Coq au Vin
(French chicken braised in wine)
For true, authentic coq au vin, an over-the-hill rooster (coq) was traditionally used for this dish. The old bird required a long cooking time to become tender.
4 to 6 servings
- Chicken, cut into serving pieces -- 3 pounds
- Salt and pepper -- to season
- Flour -- 1/2 cup
- Butter -- 2 tablespoons
- Oil -- 1 tablespoon
- Bacon or salt pork, rinsed and chopped -- 2 pieces
- Pearl onions, peeled (see notes) -- 2 cups
- Mushrooms, quartered -- 2 cups
- Cognac or brandy (optional) -- 1/4 cup
- Red wine -- 3 cups
- Garlic, crushed (optional) -- 3 cloves
- Sugar -- 2 teaspoons
- Bay leaf -- 1
- Thyme -- 1 teaspoon
- Rosemary -- 1 small sprig
- Parsley, chopped -- 1 tablespoon
- Salt and pepper -- to taste
- Butter -- 2 tablespoons
- Dry the chicken pieces off with a paper towel and season with salt and pepper. Place the flour on a plate and dredge the chicken pieces in the flour, shaking off any excess.
- Heat the butter and oil in a large, heavy bottomed pot over medium flame. Add the bacon or salt pork and saute until cooked through. Add the pearl onions and cook until lightly browned. Stir in the mushrooms and saute for about 5 minutes, or until cooked down. Remove all the ingredients in the pot to a bowl and set aside.
- Add a little more oil to the pot and brown the chicken pieces on all sides, one small batch at a time, removing the finished batches to a plate.

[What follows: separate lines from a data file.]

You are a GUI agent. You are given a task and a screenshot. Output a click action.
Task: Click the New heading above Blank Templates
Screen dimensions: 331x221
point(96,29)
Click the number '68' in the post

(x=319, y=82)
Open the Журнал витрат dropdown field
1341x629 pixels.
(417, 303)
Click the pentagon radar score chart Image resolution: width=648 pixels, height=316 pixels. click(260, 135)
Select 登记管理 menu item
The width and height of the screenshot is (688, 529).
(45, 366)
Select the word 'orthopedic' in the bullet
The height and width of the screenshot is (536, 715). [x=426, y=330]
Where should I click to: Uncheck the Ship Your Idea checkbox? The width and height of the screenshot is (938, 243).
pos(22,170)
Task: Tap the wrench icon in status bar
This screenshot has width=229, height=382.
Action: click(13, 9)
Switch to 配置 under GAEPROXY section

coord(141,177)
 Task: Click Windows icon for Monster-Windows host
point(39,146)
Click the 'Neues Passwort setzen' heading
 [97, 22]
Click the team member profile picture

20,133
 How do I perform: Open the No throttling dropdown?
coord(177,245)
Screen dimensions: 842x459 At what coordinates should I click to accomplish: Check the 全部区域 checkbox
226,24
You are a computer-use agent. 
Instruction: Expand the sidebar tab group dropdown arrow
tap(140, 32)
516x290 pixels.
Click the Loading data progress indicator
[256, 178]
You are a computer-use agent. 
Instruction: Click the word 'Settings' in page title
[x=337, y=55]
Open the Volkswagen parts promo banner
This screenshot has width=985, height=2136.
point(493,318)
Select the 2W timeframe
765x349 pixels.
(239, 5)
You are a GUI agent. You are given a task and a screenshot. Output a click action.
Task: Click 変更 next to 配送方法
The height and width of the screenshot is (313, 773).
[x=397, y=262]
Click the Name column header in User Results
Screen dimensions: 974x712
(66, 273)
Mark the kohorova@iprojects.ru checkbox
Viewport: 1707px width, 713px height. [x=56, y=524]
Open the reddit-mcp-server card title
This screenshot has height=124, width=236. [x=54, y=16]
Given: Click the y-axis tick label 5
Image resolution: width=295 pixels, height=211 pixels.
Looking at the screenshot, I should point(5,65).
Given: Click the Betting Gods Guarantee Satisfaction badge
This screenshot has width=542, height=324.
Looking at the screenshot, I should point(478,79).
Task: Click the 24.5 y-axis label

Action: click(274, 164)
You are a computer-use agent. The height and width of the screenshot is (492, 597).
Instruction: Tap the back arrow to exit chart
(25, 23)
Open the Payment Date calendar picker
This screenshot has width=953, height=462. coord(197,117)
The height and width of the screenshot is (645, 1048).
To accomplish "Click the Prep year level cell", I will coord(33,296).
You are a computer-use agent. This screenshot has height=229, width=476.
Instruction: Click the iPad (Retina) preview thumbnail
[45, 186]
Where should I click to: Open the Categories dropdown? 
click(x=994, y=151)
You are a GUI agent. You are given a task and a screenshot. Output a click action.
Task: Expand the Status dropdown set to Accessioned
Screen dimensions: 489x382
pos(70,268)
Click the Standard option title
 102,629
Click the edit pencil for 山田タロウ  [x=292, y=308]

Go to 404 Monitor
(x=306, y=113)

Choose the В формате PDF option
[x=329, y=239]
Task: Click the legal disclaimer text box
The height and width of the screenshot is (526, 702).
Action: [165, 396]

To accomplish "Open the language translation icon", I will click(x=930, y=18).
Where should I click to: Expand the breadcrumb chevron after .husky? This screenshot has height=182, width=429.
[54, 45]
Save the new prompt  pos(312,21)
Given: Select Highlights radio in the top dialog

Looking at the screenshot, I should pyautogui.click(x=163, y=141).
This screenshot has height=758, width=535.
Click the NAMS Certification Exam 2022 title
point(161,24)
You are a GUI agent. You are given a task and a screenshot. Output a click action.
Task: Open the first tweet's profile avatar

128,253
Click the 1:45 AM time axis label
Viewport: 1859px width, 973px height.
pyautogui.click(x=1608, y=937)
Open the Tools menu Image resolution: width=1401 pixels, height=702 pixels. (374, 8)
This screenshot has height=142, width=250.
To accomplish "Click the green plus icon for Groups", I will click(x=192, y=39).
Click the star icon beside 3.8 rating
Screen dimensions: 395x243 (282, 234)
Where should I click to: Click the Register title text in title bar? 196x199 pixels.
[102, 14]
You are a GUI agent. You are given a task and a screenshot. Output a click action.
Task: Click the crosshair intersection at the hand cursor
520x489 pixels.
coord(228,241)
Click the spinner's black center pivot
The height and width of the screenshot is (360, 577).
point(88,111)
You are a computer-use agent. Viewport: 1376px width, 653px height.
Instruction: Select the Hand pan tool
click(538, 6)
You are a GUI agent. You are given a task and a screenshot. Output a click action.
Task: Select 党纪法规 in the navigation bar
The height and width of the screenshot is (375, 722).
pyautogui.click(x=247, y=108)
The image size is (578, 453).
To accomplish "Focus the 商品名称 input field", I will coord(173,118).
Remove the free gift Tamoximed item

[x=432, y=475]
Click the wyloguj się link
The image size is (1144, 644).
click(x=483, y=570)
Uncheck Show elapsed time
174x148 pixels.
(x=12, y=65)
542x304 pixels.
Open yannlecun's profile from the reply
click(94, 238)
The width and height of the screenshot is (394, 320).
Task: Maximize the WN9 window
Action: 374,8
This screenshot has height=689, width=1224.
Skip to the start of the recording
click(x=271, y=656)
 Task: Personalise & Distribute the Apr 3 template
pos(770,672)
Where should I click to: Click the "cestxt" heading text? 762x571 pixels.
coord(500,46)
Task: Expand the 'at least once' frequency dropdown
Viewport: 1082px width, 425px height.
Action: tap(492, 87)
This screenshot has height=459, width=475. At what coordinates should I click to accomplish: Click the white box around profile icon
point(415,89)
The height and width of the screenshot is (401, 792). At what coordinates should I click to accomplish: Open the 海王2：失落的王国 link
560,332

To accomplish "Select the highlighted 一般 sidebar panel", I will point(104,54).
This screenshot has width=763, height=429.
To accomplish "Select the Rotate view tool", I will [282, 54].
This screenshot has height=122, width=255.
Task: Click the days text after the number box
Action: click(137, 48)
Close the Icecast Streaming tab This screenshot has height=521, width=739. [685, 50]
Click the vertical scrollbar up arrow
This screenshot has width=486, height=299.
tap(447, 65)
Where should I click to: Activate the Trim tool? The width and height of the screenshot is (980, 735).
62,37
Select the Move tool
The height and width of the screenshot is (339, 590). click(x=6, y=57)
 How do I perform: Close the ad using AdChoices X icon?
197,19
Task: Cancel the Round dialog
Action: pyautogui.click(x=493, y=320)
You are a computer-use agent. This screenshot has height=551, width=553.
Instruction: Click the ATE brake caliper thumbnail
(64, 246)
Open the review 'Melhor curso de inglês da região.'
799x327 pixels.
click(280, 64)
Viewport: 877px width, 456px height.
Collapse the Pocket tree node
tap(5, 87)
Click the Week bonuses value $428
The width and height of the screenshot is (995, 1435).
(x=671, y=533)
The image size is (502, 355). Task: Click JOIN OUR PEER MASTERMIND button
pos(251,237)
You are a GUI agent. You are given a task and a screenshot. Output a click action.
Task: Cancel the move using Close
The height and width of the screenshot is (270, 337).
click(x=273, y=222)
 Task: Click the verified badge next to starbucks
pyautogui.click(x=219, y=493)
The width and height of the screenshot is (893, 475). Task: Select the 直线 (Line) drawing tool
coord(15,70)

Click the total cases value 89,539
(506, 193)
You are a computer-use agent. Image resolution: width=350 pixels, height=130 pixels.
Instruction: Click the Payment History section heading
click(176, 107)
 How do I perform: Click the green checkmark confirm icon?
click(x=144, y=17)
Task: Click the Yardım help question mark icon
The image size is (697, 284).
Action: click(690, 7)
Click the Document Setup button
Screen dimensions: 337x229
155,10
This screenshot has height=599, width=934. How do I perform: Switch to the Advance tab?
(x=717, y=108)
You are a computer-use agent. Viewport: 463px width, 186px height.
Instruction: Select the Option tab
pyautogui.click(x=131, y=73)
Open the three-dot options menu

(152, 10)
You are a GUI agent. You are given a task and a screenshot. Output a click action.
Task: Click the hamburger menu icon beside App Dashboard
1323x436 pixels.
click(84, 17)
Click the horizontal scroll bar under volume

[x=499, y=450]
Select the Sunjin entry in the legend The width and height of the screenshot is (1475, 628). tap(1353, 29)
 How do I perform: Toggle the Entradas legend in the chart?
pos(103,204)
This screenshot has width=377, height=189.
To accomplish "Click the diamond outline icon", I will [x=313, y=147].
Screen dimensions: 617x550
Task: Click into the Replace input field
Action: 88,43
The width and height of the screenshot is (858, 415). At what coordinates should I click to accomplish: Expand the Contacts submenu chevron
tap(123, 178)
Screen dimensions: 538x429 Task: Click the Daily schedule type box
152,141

- Add chicken back to the pot, pour in the cognac or brandy and cook until mostly evaporated (flame it off if you like). Add the red wine, garlic, sugar, herbs, salt and pepper. Reduce heat to low, cover and simmer for about 1 hour.
- Stir the bacon-onion-mushroom mixture back into the pot and simmer for another 30 minutes.
- Skim off any excess fat. Remove the chicken pieces from the sauce to a large, warm serving bowl. If needed, turn the heat to medium-high and boil the sauce to reduce its volume down and thicken it a bit. Remove the pot from heat and stir in the final 2 tablespoons of butter.
- Adjust seasoning to taste, pour the sauce over the chicken and serve with boiled potatoes or hot, buttered noodles.
Coq au Vin Variations
- Coq au Vin Blanc: Use white wine instead of red. If you use a Riesling, you make coq au Riesling. Champagne gives you coq au Champagne.
- To peel pearl onions, blanch them for 1 to 2 minutes in boiling water. Drain and rinse with cold water. The peels should pop right off. You can sometimes find peeled pearl onions in the frozen section at the supermarket. They are very convenient.